Wednesday, October 20, 2010

On French Women

Like a great goddess who presides from afar over the sport of lesser deities, the Princesse had deliberately remained somewhat to the back of her box, on a side-facing sofa, red as a coral rock...The beauty that set her far above the other mythical daughters of the semidarkness was not altogether materially and inclusively inscribed in the nape of her neck, in her shoulders, in her arms, or in her waist. But the exquisite, unfinished line of this last was the exact starting point, the inevitable origin of invisible lines into which the eye could not help extending them, marvelous lines, engendered around the woman like the specter of an ideal figure projected against the darkness. (from The Guermantes Way)  

It's no accident that Proust is often quoted for saying, "Let's leave the obviously pretty women to men with no imagination." The Princesse de Guermantes, described above, would make a good example of jolie laide ("unconventionally good-looking woman: a woman whose facial features are not pretty in conventional terms, but nevertheless have a distinctive harmony or charm.")

We first meet the mysterious Princesse de Guermantes in Combray, when the young Marcel spies her in the town's Gothic cathedral, as the light spilling through the stained glass windows illuminates "the little pimple flaring up at the corner of her nose." Courtly love is very much alive and well two volumes later in The Guermantes Way, as the protagonist, now a man in his early twenties, continues to worship her to the point of stalking her by visiting her favorite Parisian haunts every day.

I thought of the topic of French women when I saw an article in the New York Times on October 11th ("Where Having It All Doesn't Mean Having Equality"), in which the editor-in-chief of French Elle says: "We have the right to do what men do--as long as we also take care of the children, cook a delicious dinner and look immaculate. We have to be superwoman."

Debra Ollivier, author of the scholarly tome (okay, guilty pleasure) What French Women Know: About Love, Sex, and Other Matters of the Heart and Mind, adds her own interpretation when she writes, "Readers, let us bite into the Big Camembert with this: In France men and women actually like one another. A lot. There is no American-style war of the sexes going on. French men and women actually want to be together. They enjoy their mutual company. They spar. They debate. They flirt. They seek out one another's company in a multiplicity of social settings." (Unlike American women who are sex-starved and prickly, I assume.)

What is it about French women, besides their scarves and their thinness (attributed on alternate days to cigarettes, delighting in small portions of foie gras, and peer pressure), that makes them so unique?

▸ Material shown
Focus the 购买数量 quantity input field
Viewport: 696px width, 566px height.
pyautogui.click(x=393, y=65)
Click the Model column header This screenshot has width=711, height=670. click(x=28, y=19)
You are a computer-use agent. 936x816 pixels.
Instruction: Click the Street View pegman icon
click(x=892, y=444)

--

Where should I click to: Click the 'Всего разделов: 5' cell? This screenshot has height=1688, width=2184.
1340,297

--

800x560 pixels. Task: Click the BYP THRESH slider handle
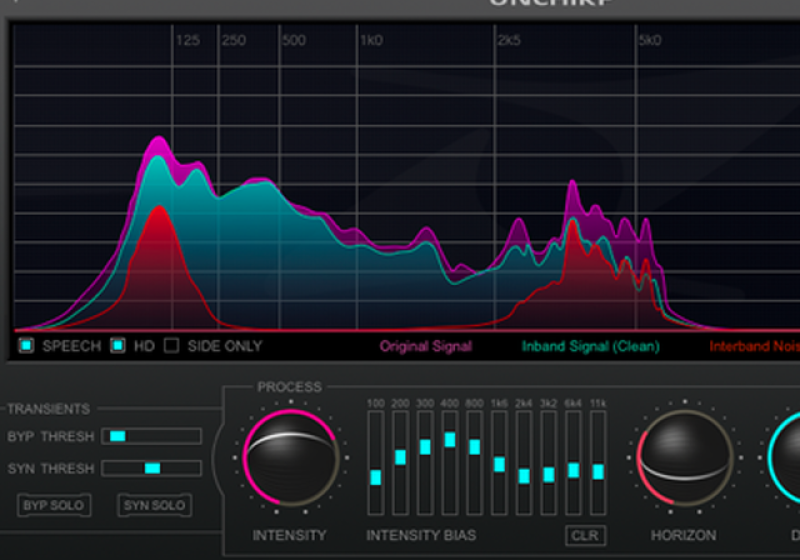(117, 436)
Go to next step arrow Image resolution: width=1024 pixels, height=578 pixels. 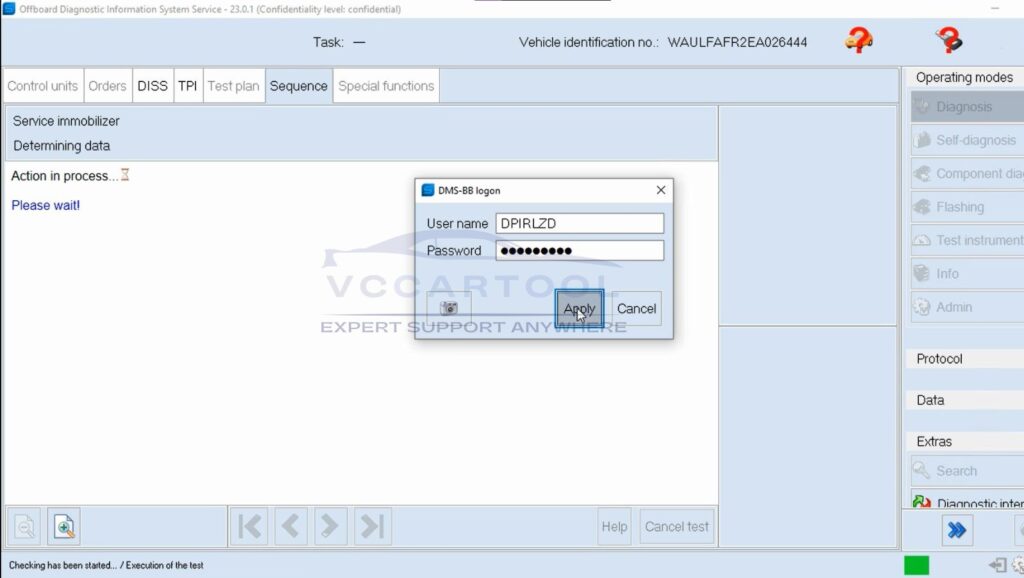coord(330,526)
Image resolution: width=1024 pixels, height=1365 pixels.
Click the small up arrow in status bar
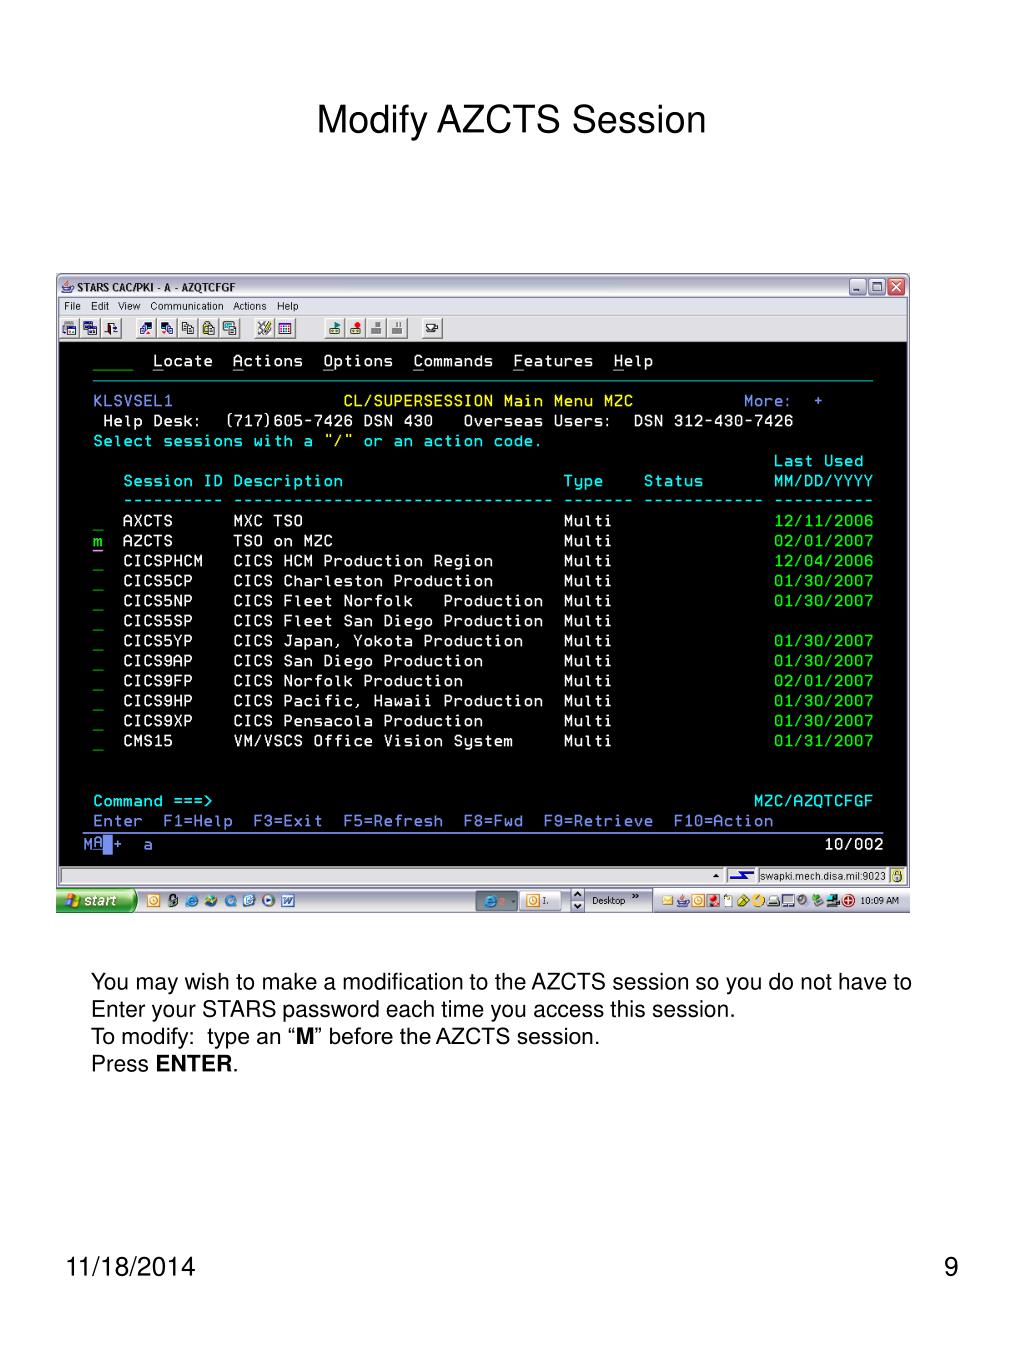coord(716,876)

▸ Required work
Reproduce, word for word, the portion of the post on French women starting at "Debra Ollivier, author" and ending at "and prickly, I assume.)".

▸ Result
Debra Ollivier, author of the scholarly tome (okay, guilty pleasure) What French Women Know: About Love, Sex, and Other Matters of the Heart and Mind, adds her own interpretation when she writes, "Readers, let us bite into the Big Camembert with this: In France men and women actually like one another. A lot. There is no American-style war of the sexes going on. French men and women actually want to be together. They enjoy their mutual company. They spar. They debate. They flirt. They seek out one another's company in a multiplicity of social settings." (Unlike American women who are sex-starved and prickly, I assume.)